My grandma said to your grandma, I’m gonna set your flag on fire.

Aiko Aiko, the song made famous by the Dixie Cups. It celebrated the tradition of Mardi Gras Indians: African American men in New Orleans who wore elaborate beaded feathered costumes they sewed themselves, as they roamed through the streets in ritualized choreographed confrontations on Mardis Gras Day. My father’s family came from New Orleans, and the Indians figured in his—and, therefore, in a smaller way, my and Esme’s–family’s culture. It was the perfect song choice.

Nico and I joined in, but Esme was the only one who remembered all the words, and she sung alone the stanzas we had forgotten.
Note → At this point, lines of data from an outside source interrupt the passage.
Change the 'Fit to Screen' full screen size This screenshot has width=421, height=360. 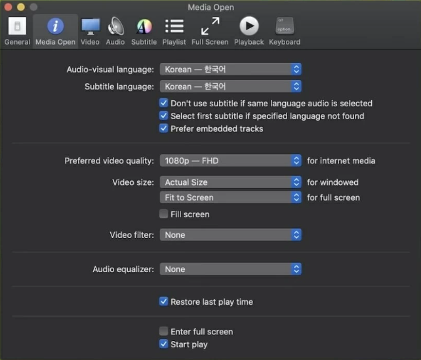pyautogui.click(x=230, y=197)
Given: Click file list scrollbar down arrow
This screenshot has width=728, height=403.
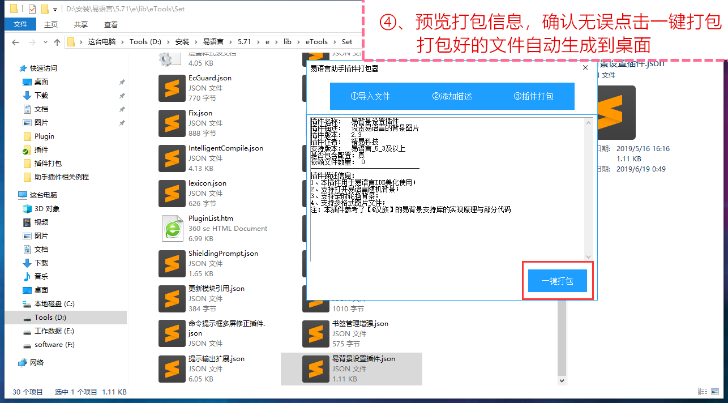Looking at the screenshot, I should click(x=562, y=380).
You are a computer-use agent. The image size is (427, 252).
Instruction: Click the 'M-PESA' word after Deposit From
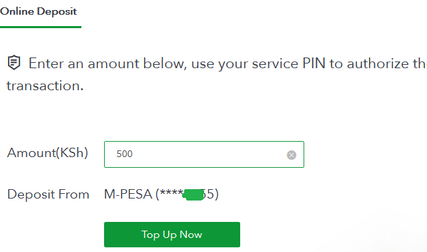[x=128, y=195]
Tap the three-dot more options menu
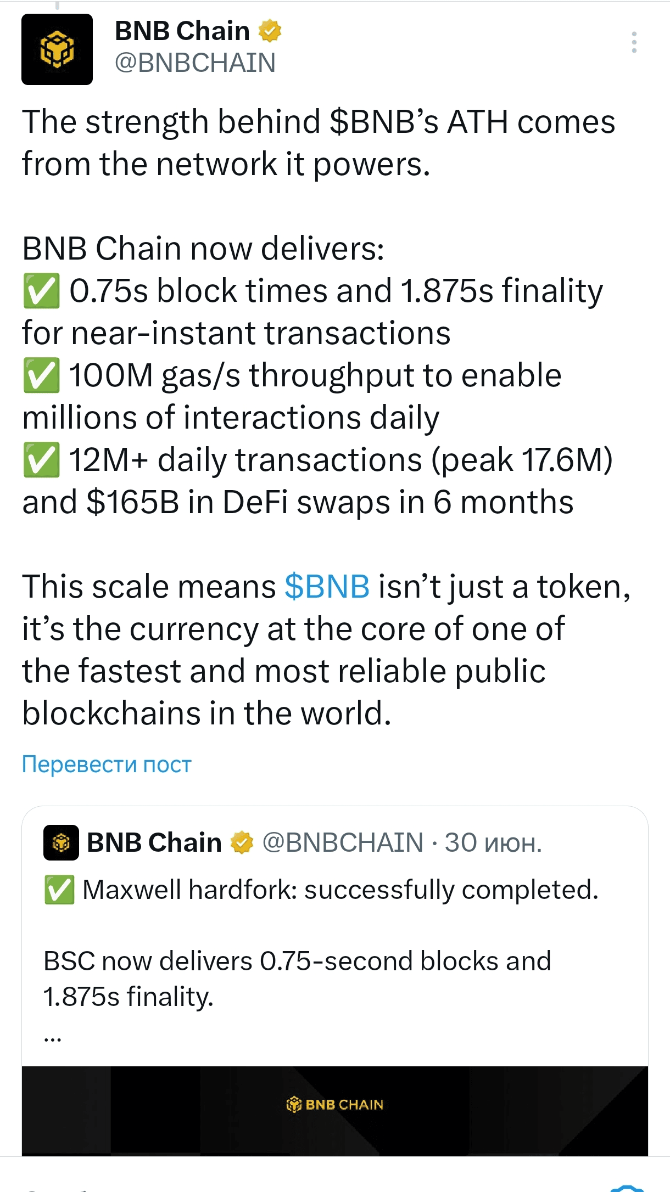This screenshot has height=1192, width=670. [634, 42]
Propped up on one elbow she gave an embarrassed laugh, explaining that these weren’t her lyrics, before offering the final verse–See that guy all dressed in green / Aiko aiko an nay / He’s not a man, he’s a love machine / Jockamo feena nay.
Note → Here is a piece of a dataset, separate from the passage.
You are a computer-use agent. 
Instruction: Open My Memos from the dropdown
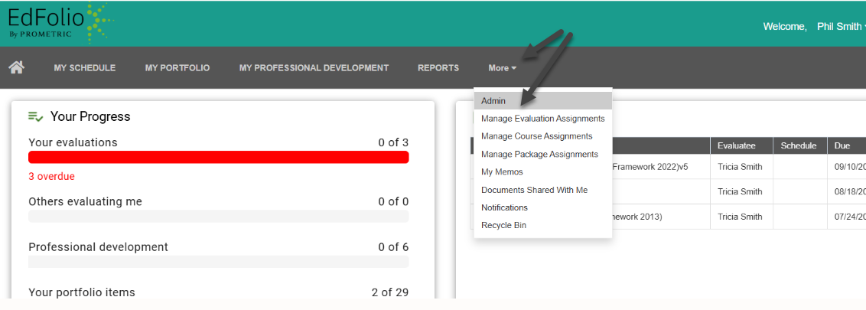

She got a big laugh, and I was struck by the confidence in her voice, especially in front of a dozen strangers, half of whom had little idea of what she was saying. I thought about a conversation with family friend Carol Gilligan, the sociologist and feminist scholar, whose seminal work, In a Different Voice, outlined the importance of the female voice in human conversation.

Carol and I were talking about her study of adolescent girls on which she based some of her observations on female moral reasoning in In A Different Voice. She noted the loss of physical confidence, and the assured voice that went with it, that marked an initiation into womanhood for many of these girls. When they hit puberty, their voices, which had been loud and booming, became high and breathy and soft. Girls who had once been able to climb high ladders and were unafraid of heights suddenly lost their balance.
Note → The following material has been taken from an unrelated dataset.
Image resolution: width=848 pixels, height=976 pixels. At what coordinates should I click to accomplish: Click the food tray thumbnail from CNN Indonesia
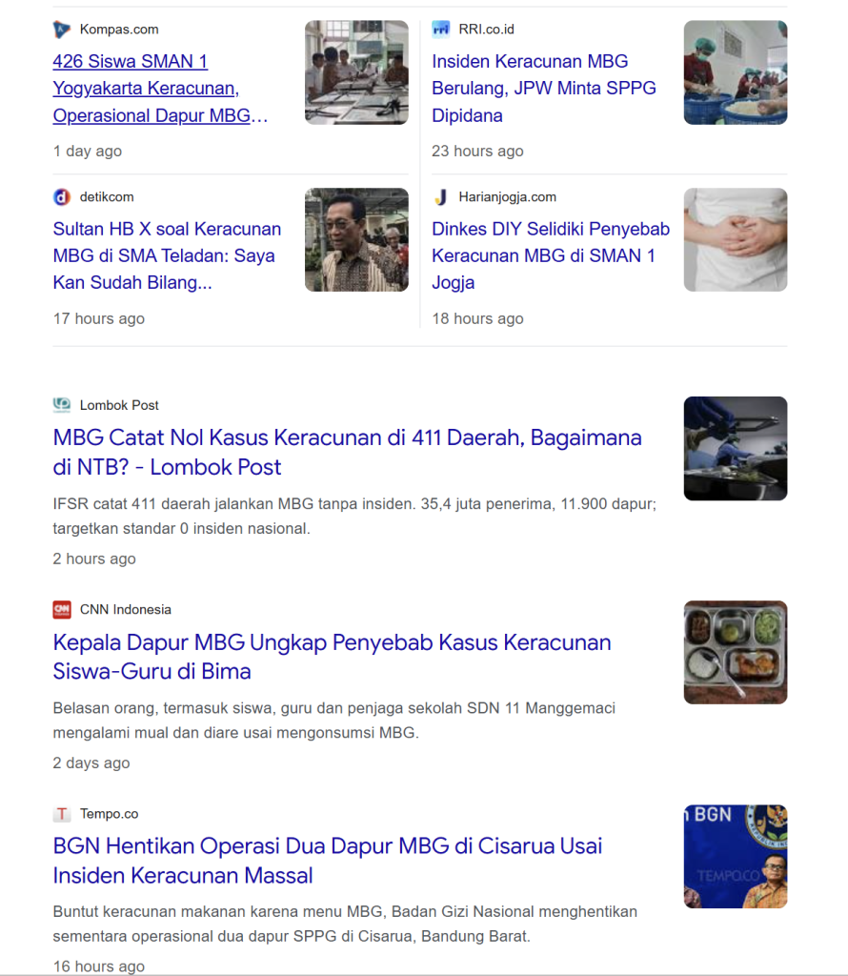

I’d been struck during the month we’d been traveling so far by my son’s ease in entering into play with other children, mostly boys, no matter that they shared no common language. I brought along a mini soccer ball from the States, and as we traveled through the southern part of Ethiopia, which is home to numerous tribal people who live a traditional way of life largely untouched by modern culture, Roman brought out his soccer ball in each new village and started a game with the local kids. Often he was the youngest child, but as the owner of the ball and perhaps possessing a sense of the special status that came from being a privileged foreigner, Roman chased it down, racing bigger boys, to take hard kicks on the goaltender. He played with a mysterious compulsion, running for our entire lunch hour around a dusty village square, as if something larger than simply having fun was at stake.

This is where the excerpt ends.